所得だけではわからない…沖縄は「幸福度」が全国で最も高いワケ
ビジネスチャンス、そして暮らしやすさを求めて、沖縄に進出する人は少なくありません。一方で、撤退する人も同様に多いと言われます。「沖縄は日本語の通じる外国と考えたほうがうまくいく」と話すのが、琉球王国を建国した尚巴志王の末裔であり、沖縄進出コンサルタントとして、「本土企業」のお手伝いをしている伊波貢さん。沖縄独自のビジネス慣習「沖縄ルール」について、伊波さんの著書『沖縄ルール 知っておくとビジネスも人間関係もうまくいく!』から紹介します。 【画像でわかる】沖縄の食堂メニューは「カオス」
■所得や人口だけで判断するとマーケットサイズを見誤る 2023年9月現在、沖縄県の推計人口は約147万人です。
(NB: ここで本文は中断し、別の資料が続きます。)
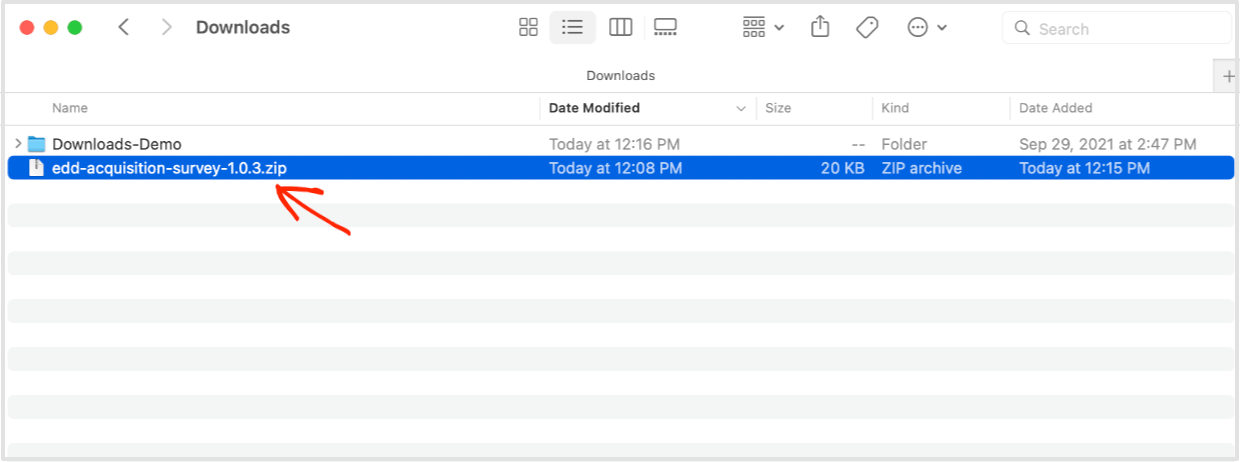This screenshot has height=462, width=1240.
Task: Select the Downloads-Demo folder
Action: [621, 144]
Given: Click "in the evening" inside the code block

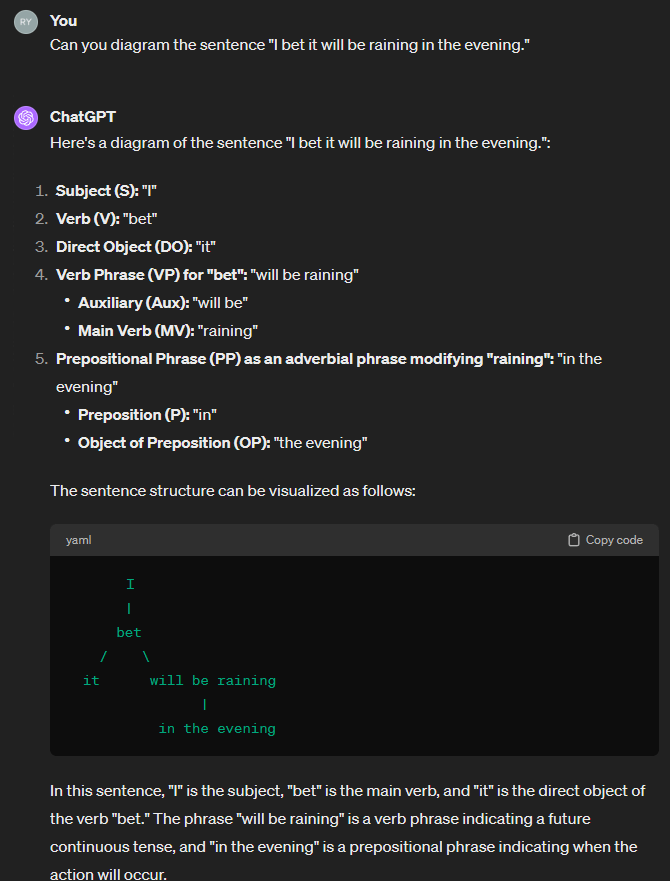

しかし、この人口をベースにマーケティングをすると判断を見誤る恐れがあります。沖縄の場合、県民のほかに米国軍人・軍属が約4万7000人住んでいるといわれます(正確な数字は非公表です)。 さらに、住民票を移動させていない住民や2拠点居住者、民間企業の沖縄駐在員も数多くいます。さらに観光客が年間で約1000万人(コロナ前の水準)が訪れます。こうした要因を考慮すると、沖縄の実際の購買人口は少なくとも160万~170万人ぐらいにはなるでしょう。意外にも人口に比べ、マーケット規模は大きいのです。
そもそも沖縄の県民所得は全国最下位水準ですが、実は消費性向が高い県民性で、稼いだお金を貯め込むという考えがあまり定着していないためか、購買力が非常に高いのが特徴です。 その結果、回転寿司やカレー、うどん、ハンバーガーショップなど、ファストフード店は、あらゆる種類の業態が沖縄に出店し定着しています。本土で成功しているFCチェーン店は、沖縄にも普通に出店しています。こんな小さい島の沖縄県で? と思われるかもしれませんが、実のところ意外と経済力があるから、チェーン店はこぞって沖縄に出店しているわけです。
沖縄県内には7125カ所(令和3年経済センサス)の飲食店がある。これは人口あたりに換算すると全国2位の水準です。一方で、ファミリーレストランの文化は本土ほど浸透していないといわれます。この背景に沖縄の食堂の存在の大きさがあるように感じます。 マーケティング戦略を構築する際には、さまざまな市場のなかから、どの市場を狙うか決めるターゲティングが重要な要素になります。例えば、シーブリーズは10~20代の女子高生の市場に狙いを定め、売り上げを大きく飛躍させたといわれます。本土企業が沖縄に進出する際にも、当然ながら本土で培ってきたノウハウを基にセグメンテーションしつつ市場を細分化し、複数のターゲットを想定しながらビジネス展開します。